▸ **SELECTED TEXT**:
BEGIN

Operation Board Games is a federal fraud investigation initiated by United States Attorney Patrick Fitzgerald in December 2003, in order to investigate suspected fraud and extortion activity by Illinois Governor Rod Blagojevich. The investigation's name is a reference to two governing bodies in Illinois: one board controlling the Teacher's Pension System, and the second being the Health Facilities Planning Board.

==History==
In summer 2006, Fitzgerald indicated that he was investigating allegations of "endemic hiring fraud" in state agencies under Blagojevich's control as part of the federal Operation Board Games probe. The effort was characterized at that time as locating "a number of credible witnesses" but Blagojevich was not accused of any unlawful activities. The May 2007 indictment of Chicago attorney Edward Vrdolyak for his "alleged involvement in a kickback scheme concerning the sale of a Chicago Gold Coast neighborhood building was another piece of the "Operation Board Games" investigation.

END

▸ **DATA FOR ANALYSIS**:
BEGIN

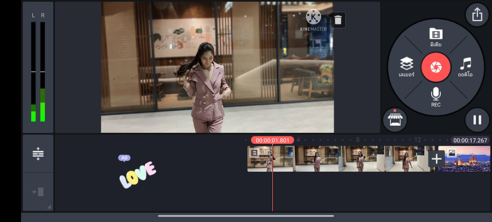
Task: Tap the total duration 00:00:17.267 label
Action: (x=470, y=140)
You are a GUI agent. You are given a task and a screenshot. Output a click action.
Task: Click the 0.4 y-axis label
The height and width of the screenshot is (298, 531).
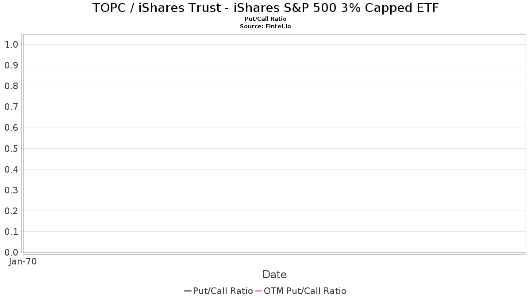pyautogui.click(x=12, y=169)
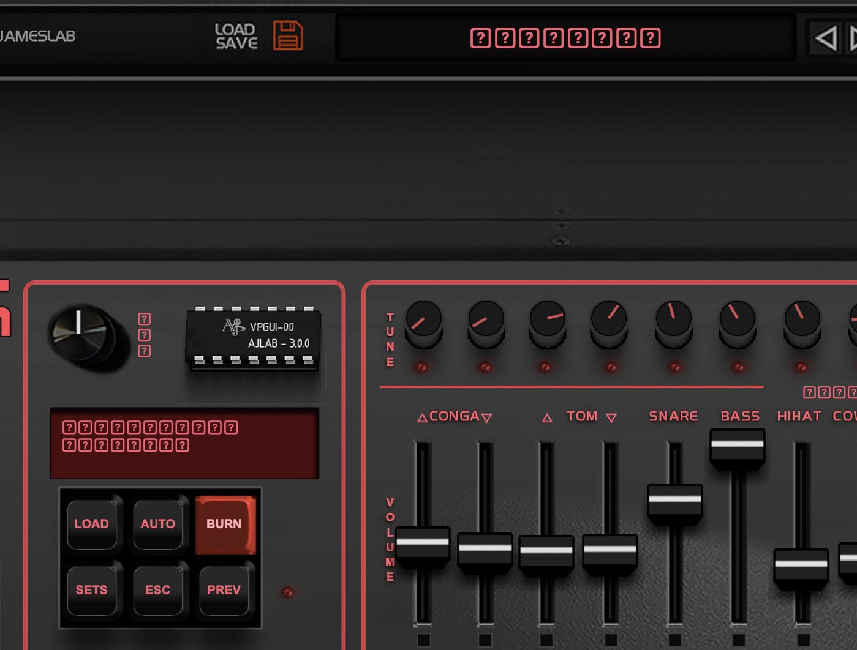The height and width of the screenshot is (650, 857).
Task: Toggle the AUTO button
Action: pos(157,524)
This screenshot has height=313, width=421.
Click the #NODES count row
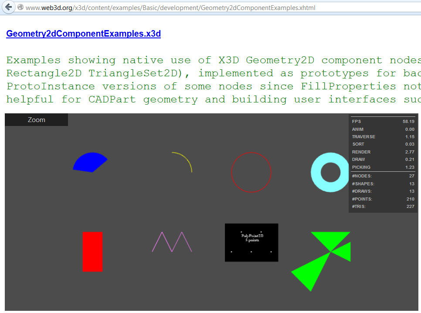(x=383, y=176)
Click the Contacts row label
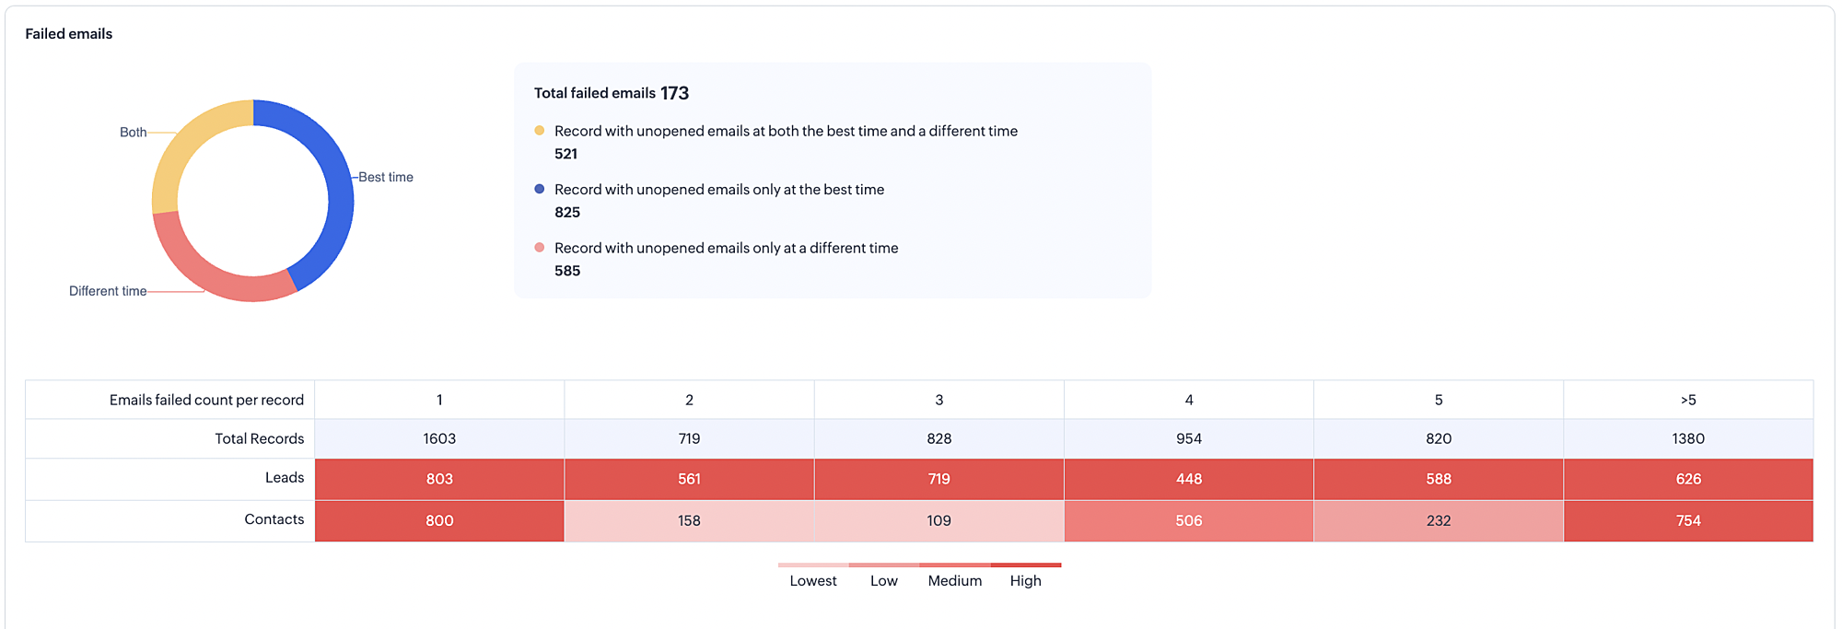Screen dimensions: 1842x629 [x=274, y=519]
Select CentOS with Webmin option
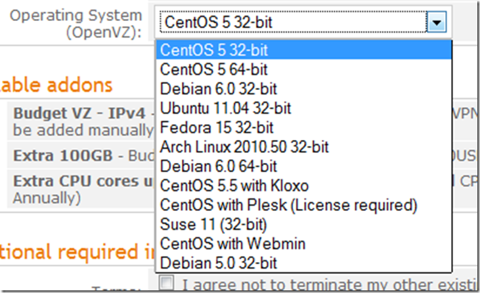This screenshot has height=293, width=480. click(x=303, y=244)
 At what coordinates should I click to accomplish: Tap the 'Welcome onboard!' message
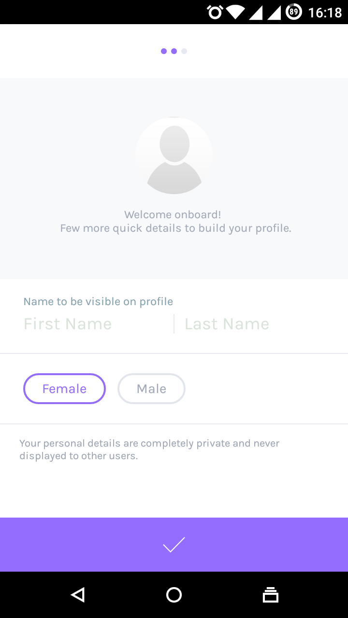pos(173,215)
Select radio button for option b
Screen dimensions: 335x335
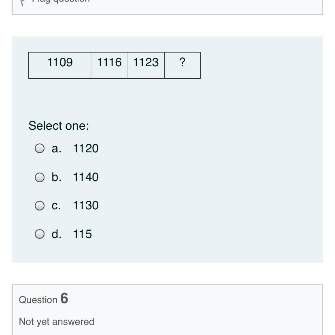pyautogui.click(x=40, y=177)
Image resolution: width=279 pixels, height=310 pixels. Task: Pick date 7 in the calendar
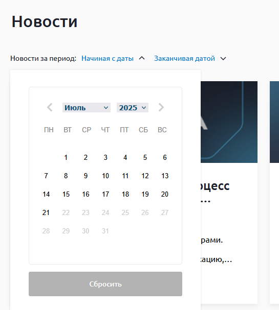[x=46, y=176]
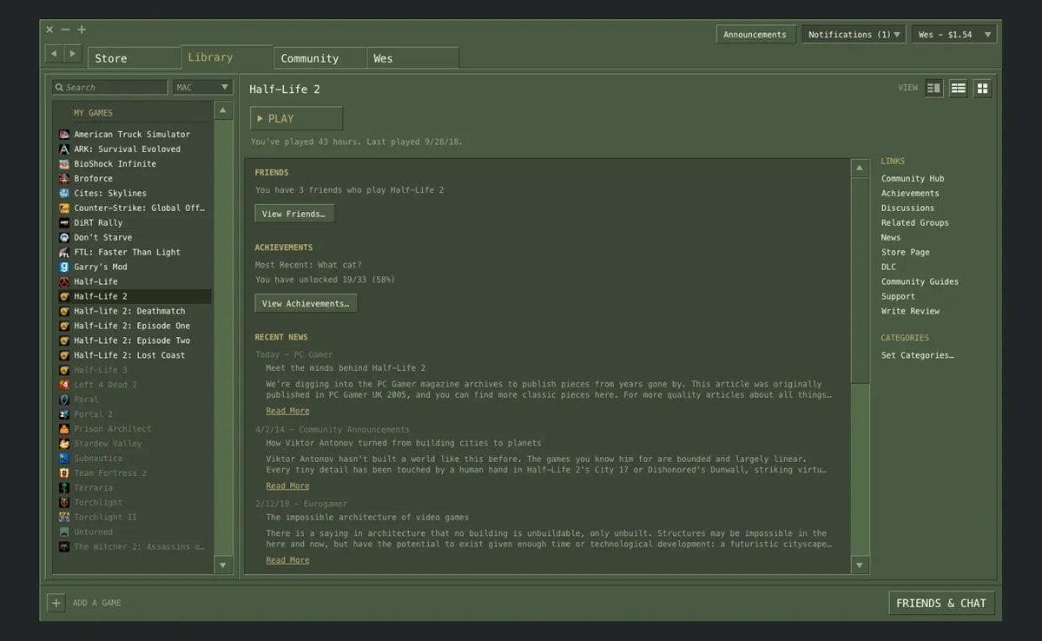Switch to the Community tab

click(320, 58)
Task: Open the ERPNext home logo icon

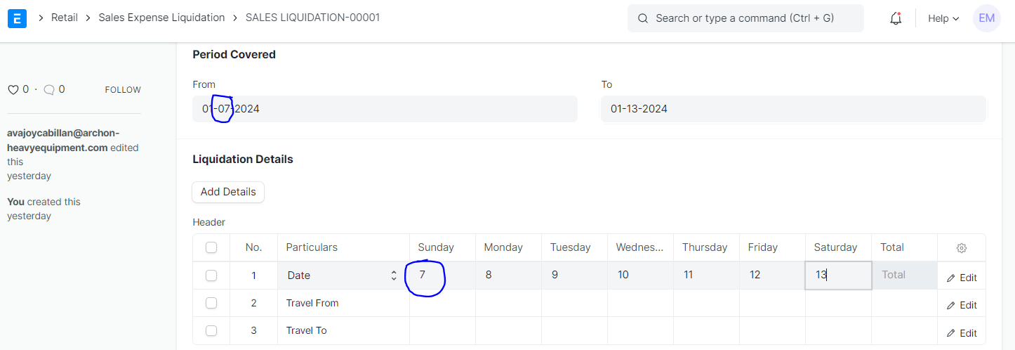Action: (17, 18)
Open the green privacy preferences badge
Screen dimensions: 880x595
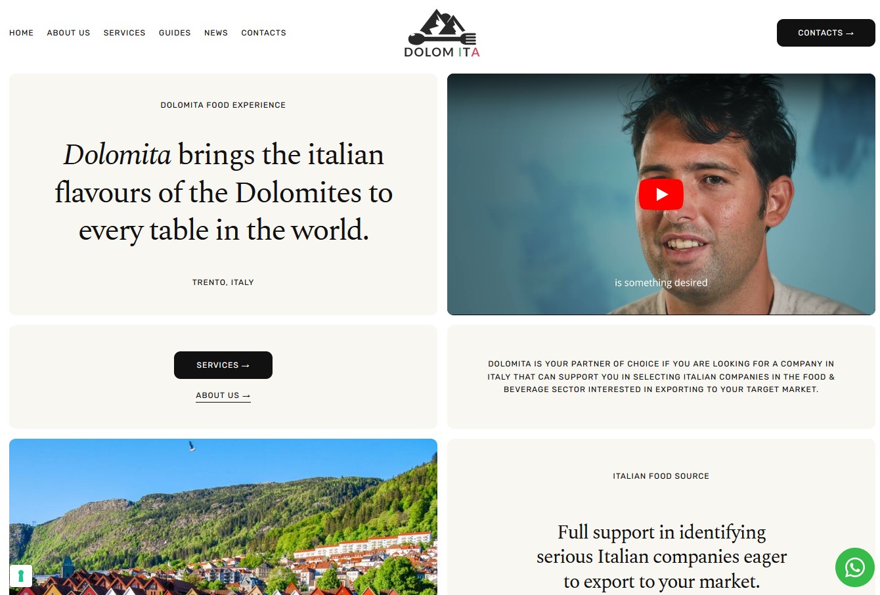[x=21, y=576]
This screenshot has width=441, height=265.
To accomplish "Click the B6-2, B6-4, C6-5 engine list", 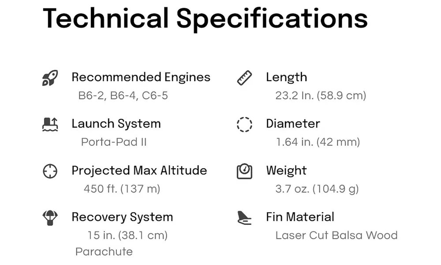I will [123, 95].
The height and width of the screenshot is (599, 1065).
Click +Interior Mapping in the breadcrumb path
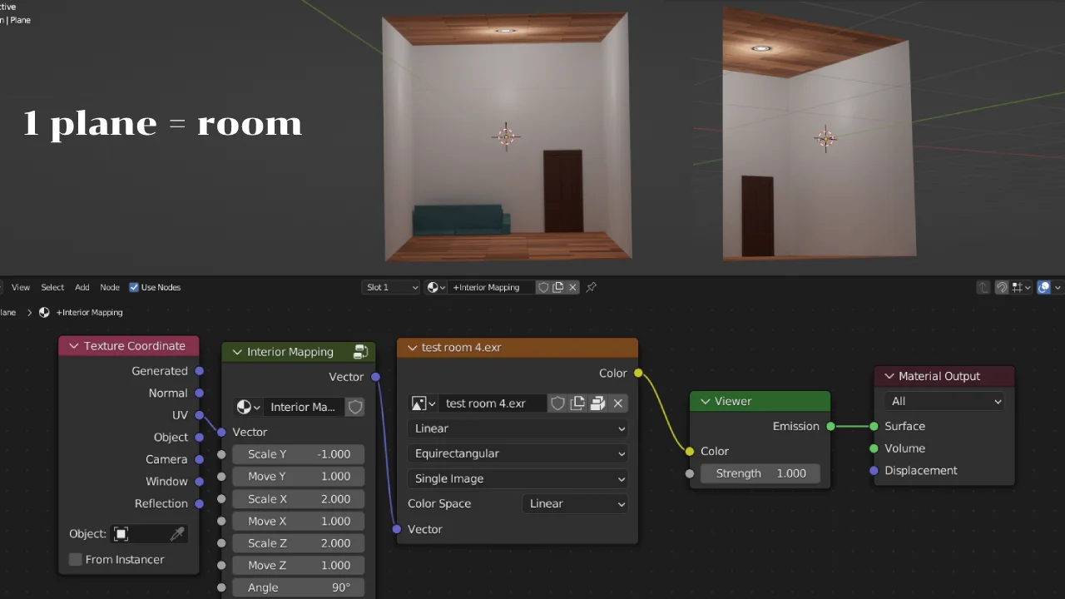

END

▸ **LIST OF TASKS**:
[1] In the text on Operation Board Games, which two Illinois governing bodies does the investigation's name refer to?
[2] Resume the text on Operation Board Games after its final sentence.

▸ **ANSWERS**:
[1] The board controlling the Teacher's Pension System and the Health Facilities Planning Board.

[2]
A total of fifteen individuals have also been indicted in the course of the investigation. The thirteenth indictment, of William F. Cellini, Sr., which is seemingly the last one before Blagojevich and Harris, occurred in October 2008:

A longtime political insider in Springfield was indicted today on federal corruption charges for allegedly conspiring with two Chicago businessmen and others to obtain political contributions for a certain public official by shaking down an investment firm that was seeking a $220 million allocation from the state Teachers Retirement System (TRS.)
— Randall Samborn, U.S. Department of Justice, October 30, 2008 Press Release

The focus of the investigation was on Blagojevich, which led to the Rod Blagojevich corruption charges. Blagojevich was convicted on 17 of 20 counts on June 27, 2011.